──────── RECORDS FOR PROCESSING

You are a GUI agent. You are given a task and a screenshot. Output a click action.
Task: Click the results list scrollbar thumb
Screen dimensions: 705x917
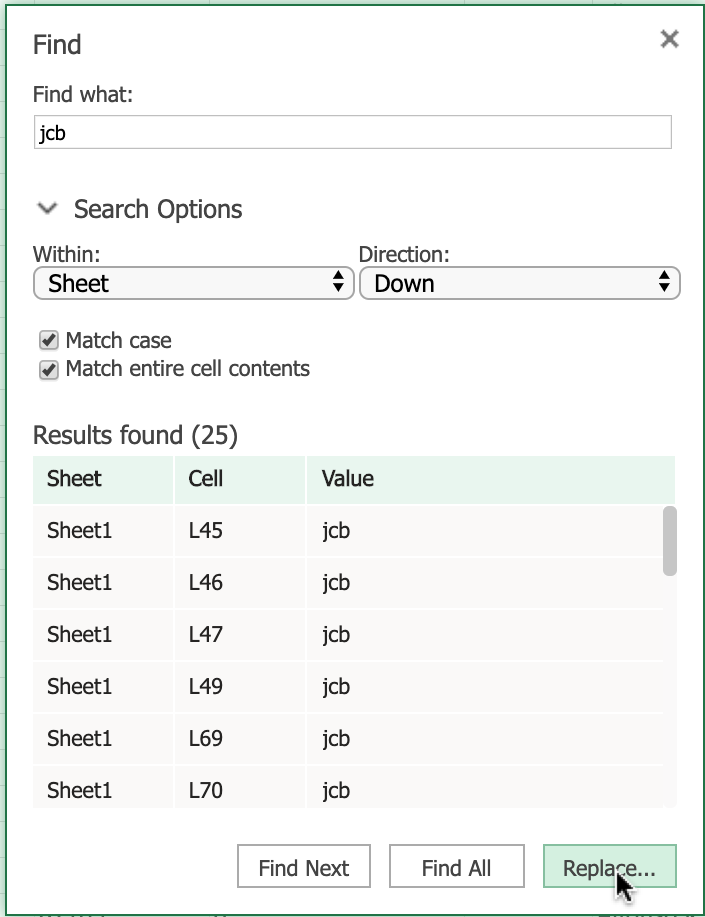coord(669,541)
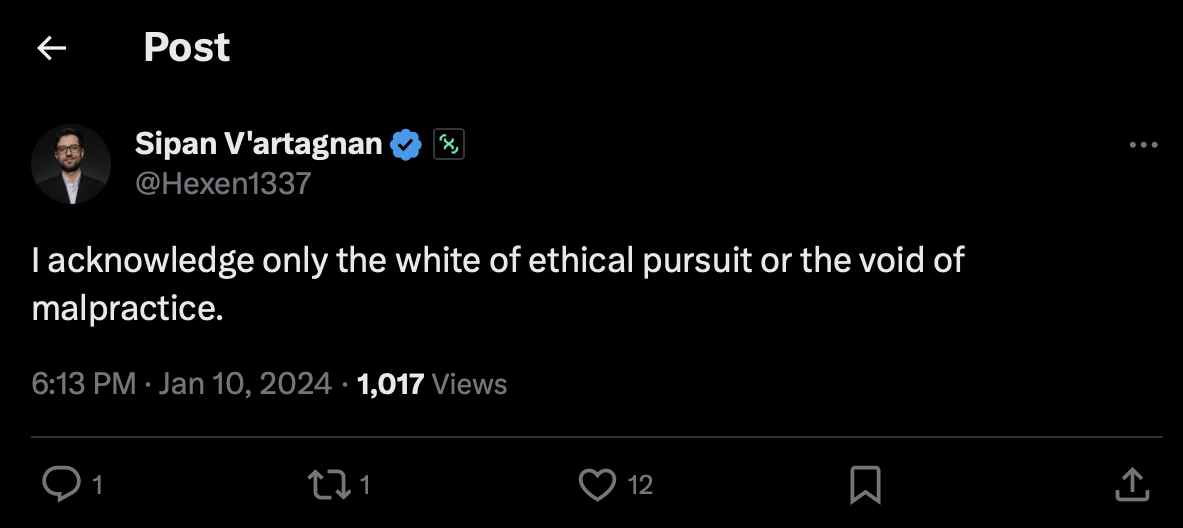Click the repost count number

tap(365, 486)
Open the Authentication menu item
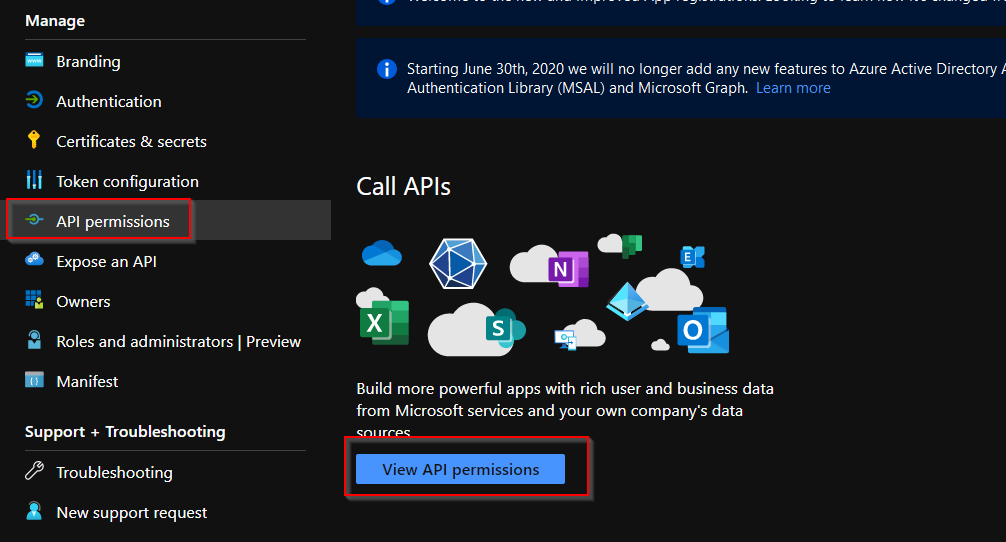 coord(108,101)
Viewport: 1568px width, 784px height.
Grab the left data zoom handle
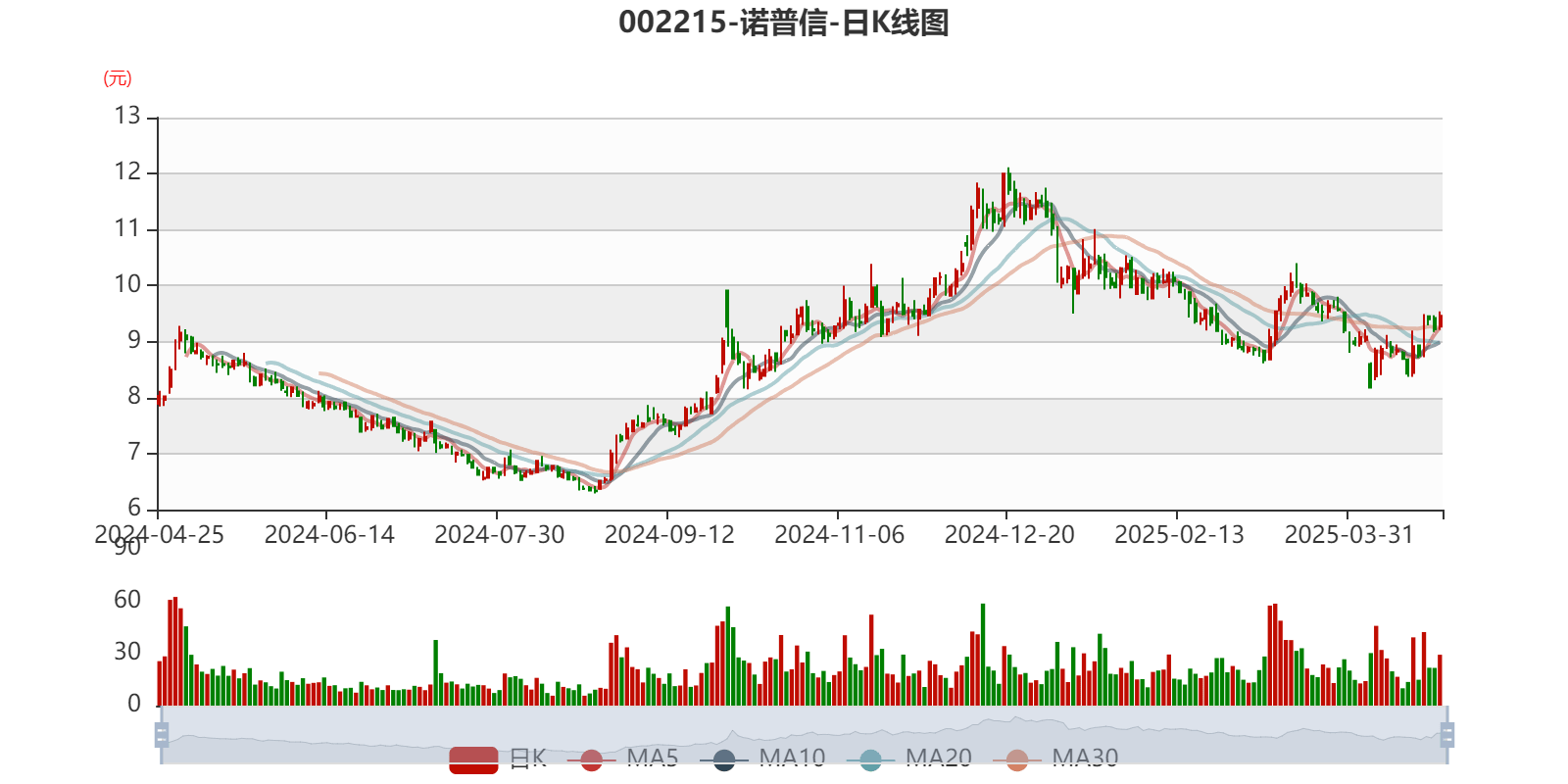pyautogui.click(x=161, y=735)
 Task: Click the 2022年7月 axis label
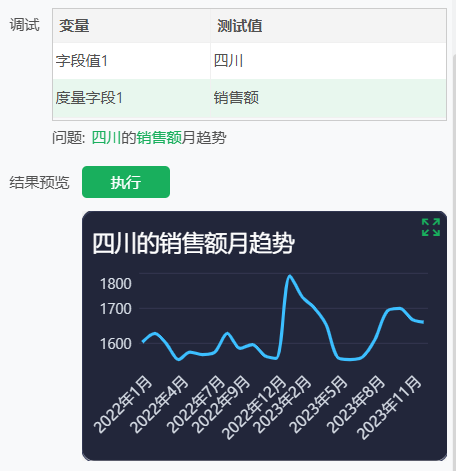point(196,404)
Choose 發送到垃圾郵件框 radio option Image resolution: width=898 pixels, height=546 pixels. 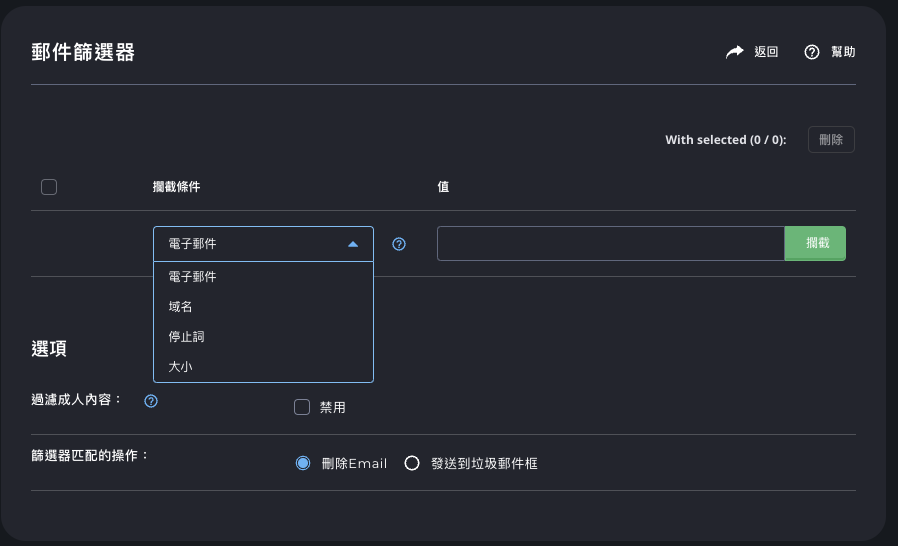click(411, 463)

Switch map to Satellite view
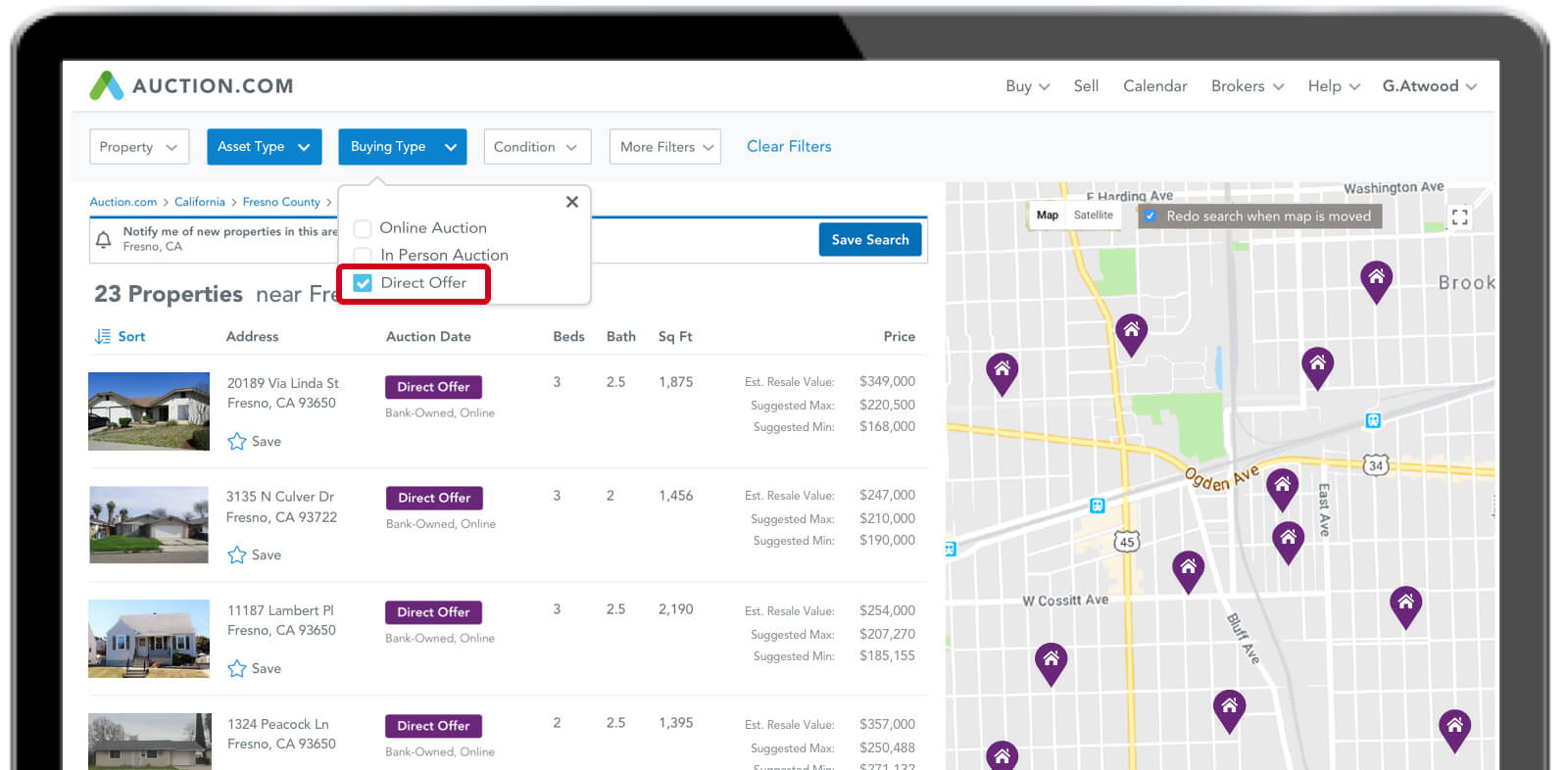tap(1093, 216)
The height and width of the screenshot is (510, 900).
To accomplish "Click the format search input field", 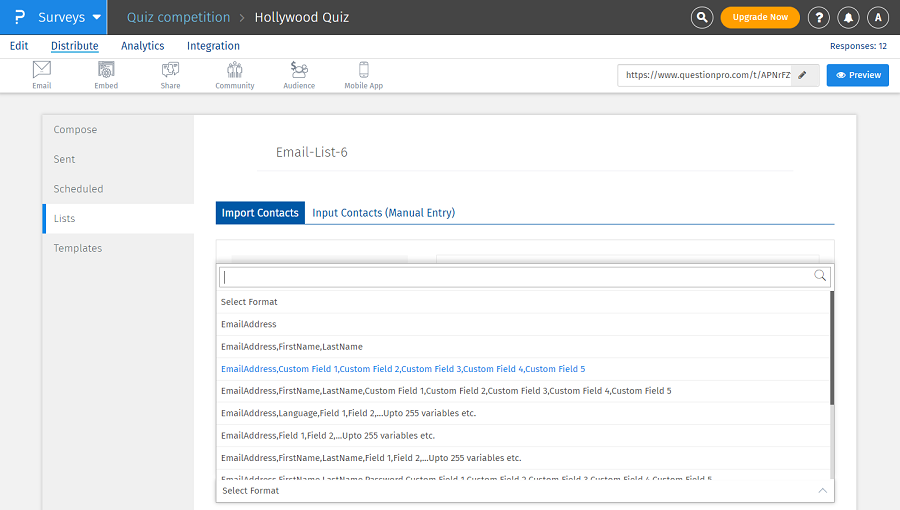I will 517,276.
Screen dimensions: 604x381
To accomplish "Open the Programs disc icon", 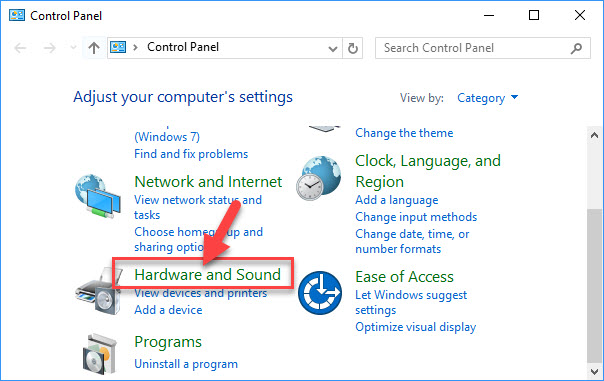I will [x=99, y=354].
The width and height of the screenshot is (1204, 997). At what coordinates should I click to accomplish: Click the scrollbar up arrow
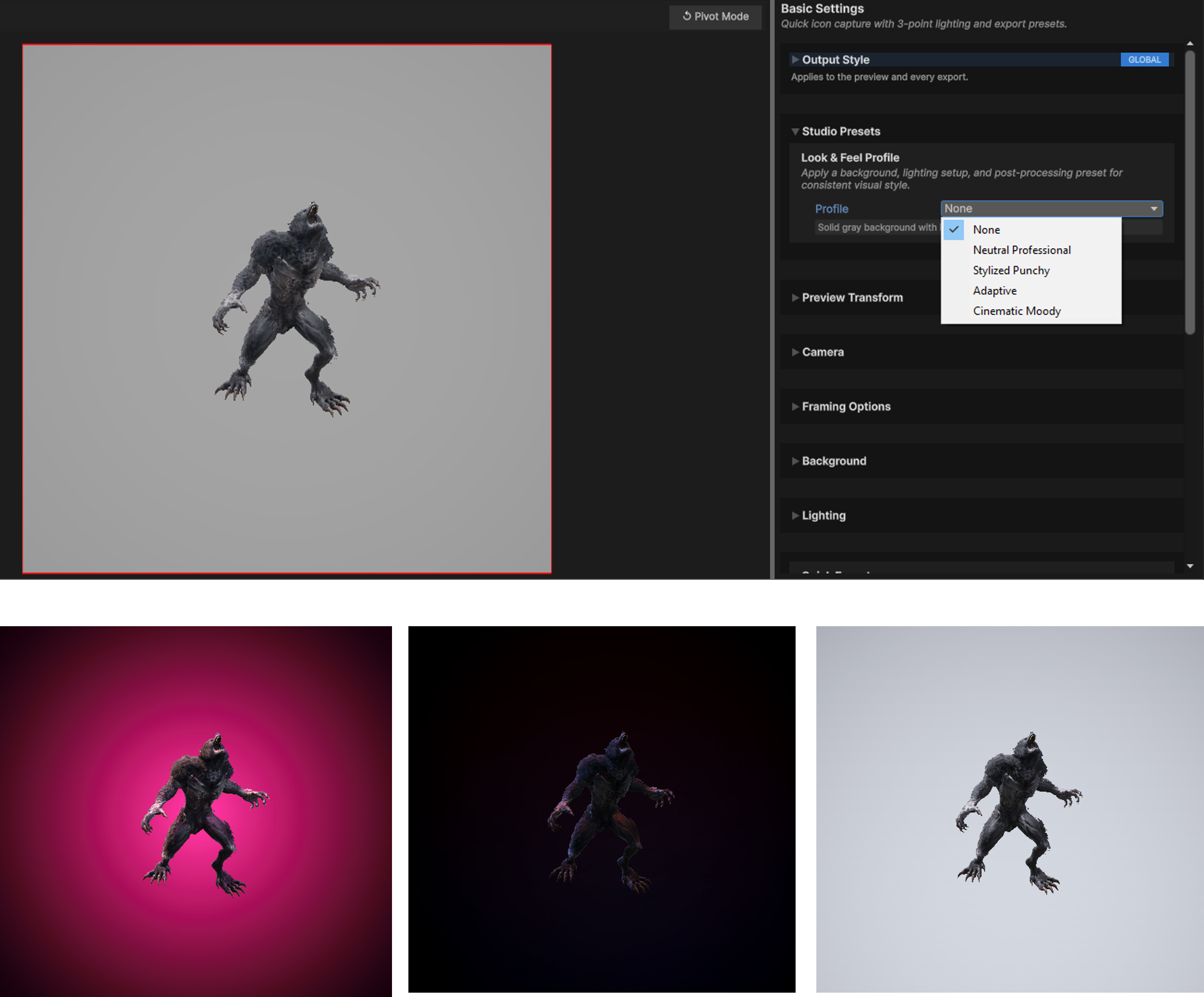[x=1190, y=43]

────────────────

— PROBLEM REQUIREMENTS —
Beginning with the line that holds "The width and" and ending with the last line of the material above, extract every line exactly, pictures excluded.

— EXERCISE OUTPUT —
The width and height of the screenshot is (1204, 997). At what coordinates should I click to accomplish: Click the scrollbar up arrow
[x=1190, y=43]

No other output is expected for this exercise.